Lo studio conferma un trend già registrato da tempo: il 64,1% degli europei vuole articoli fabbricati con materiali eco-responsabili e il 30,1% è pronto a pagarli di più. La percentuale è ancora più alta con la fascia dei 18-34 anni: il 73,1% è attento alle origini dei materiali e ai processi di fabbricazione. Le etichette sono diventate uno strumento d’informazione essenziale: il 60% dei consumatori guarda dove è stato prodotto il capo, una cifra che in Italia tocca addirittura il 73,5%. L’epidemia ha rimesso dunque al centro dell’atto d’acquisto il luogo di produzione, che dev’essere di preferenza il proprio paese (58,5%), con una frangia di consumatori pronta a boicottare i capi fabbricati all’estero (26%, che sale a 33% con i 18-34 anni). Anche il mercato dell’usato è in forte ascesa: il 30,8% degli europei afferma che comprerà abbigliamento di seconda mano nei prossimi mesi (il 44,3% dei giovani interrogati).

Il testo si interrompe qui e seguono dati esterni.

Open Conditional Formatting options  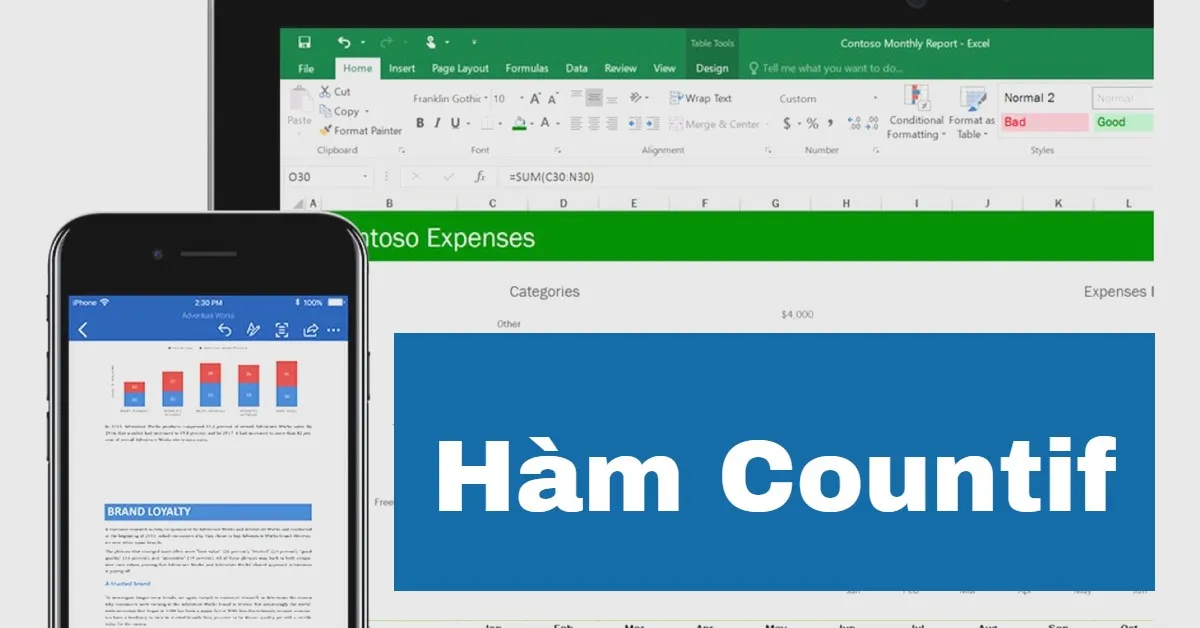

Un trend che tuttavia in Italia si affaccia timidamente (24,1%) e che ha particolarmente successo in Francia e Uk, soprattutto con i giovani (rispettivamente 54,1% e 45,9%). Infine, in periodo di crisi, si pensa soprattutto ad acquistare prodotti in promozione (85,5%), anche se da più esperti del settore emerge l’esigenza di ridurre i periodi di saldi in favore di un avvicendamento più armonioso delle collezioni.